Many main stream manufacturers still include a range of not so natural ingredients in their products:
- waste products from the petrochemical industry
- lead and other heavy metals
- products extracted from animal carcasses
Many of these ingredients are given scientific sounding names. While the cynic may say this is a deliberate attempt to confuse the consumer, a more charitable view is that this is done in pursuit of accurate labeling.
As a result of the heightened awareness of health matters and the confusion concerning ingredients and labelling, a new sector of this lucrative market has arisen. The need for natural skin care and cosmetics.
But just how natural is natural?
Many consumers require natural ingredients but are not prepared to accept the necessary compromise in product performance. A classic example is with the ingredient Sodium Lauryl Sulphate. This is a synthetic detergent derived from coconut oil and it appears in a wide range of shampoos, bath products, toothpastes and liquid soaps. It is what gives these products the luxurious bubbles and lather to which we have all become accustomed. A number of studies have suggested that this ingredient is harmful and many consumers now seek products containing an alternative.
Manufacturers then developed Sodium Laureth Sulphate, which is considered less irritating than Sodium Lauryl Sulphate. When this was condemned, Ammonium Laureth Sulphate and Ammonium Lauryl Sulphate were substituted. Once again these are synthetic detergents developed from coconut oil and they are still considered to be an irritant. Some studies have also suggested they may be carcinogenic.
Unless consumers have a knowledge of bio-chemistry it is almost impossible to discern what ingredients are natural and what are not. The SLS saga is but one example of this confusion.
It is ironic that a number of "natural" manufacturers aggressively promote their products by denigrating the products of competing companies - despite the fact that the ingredients they contain are essentially the same.

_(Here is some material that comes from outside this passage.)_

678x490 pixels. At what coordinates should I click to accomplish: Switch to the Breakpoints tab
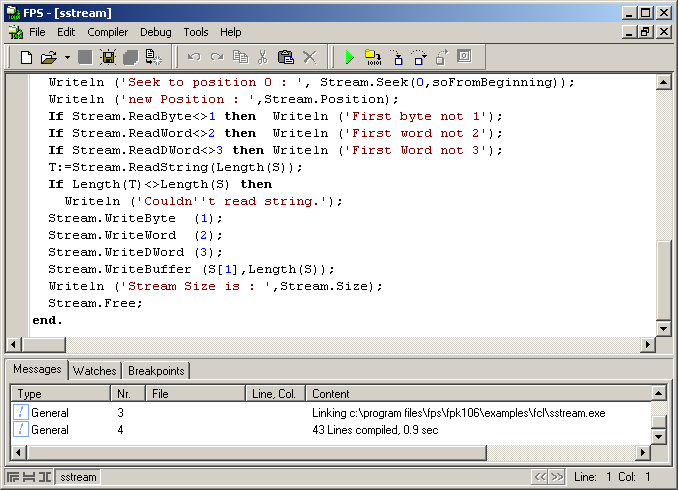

Consumers need to make themselves aware of the real meanings behind the mysterious names on their cosmetic bottles and jars and educate themselves about the various aliases they are likely to encounter.
Depending on the reasons for wanting to purchase natural products, some ingredients may be more acceptable than others. Take Lanolin for example. Lanolin is extracted from the fleece of sheep. It has been shown to contain a large number of chemicals used to kill parasites that may live on the sheep. Many eczema sufferers find that treatment with lanolin based products - despite the chemicals - helps to reduce symptoms. The benefits of Lanolin treatment outweigh the disadvantage of potential contaminants. This is a value judgement that individuals will need to make.
Of course, one of the best ways to ensure that your products are natural is to make them yourself. There is a growing number of companies providing organic based ingredients to facilitate home manufacture of products. Natural cosmetics are surprisingly easy to make in the home using nothing more than regular kitchen equipment. This may be an alternative worth checking-out.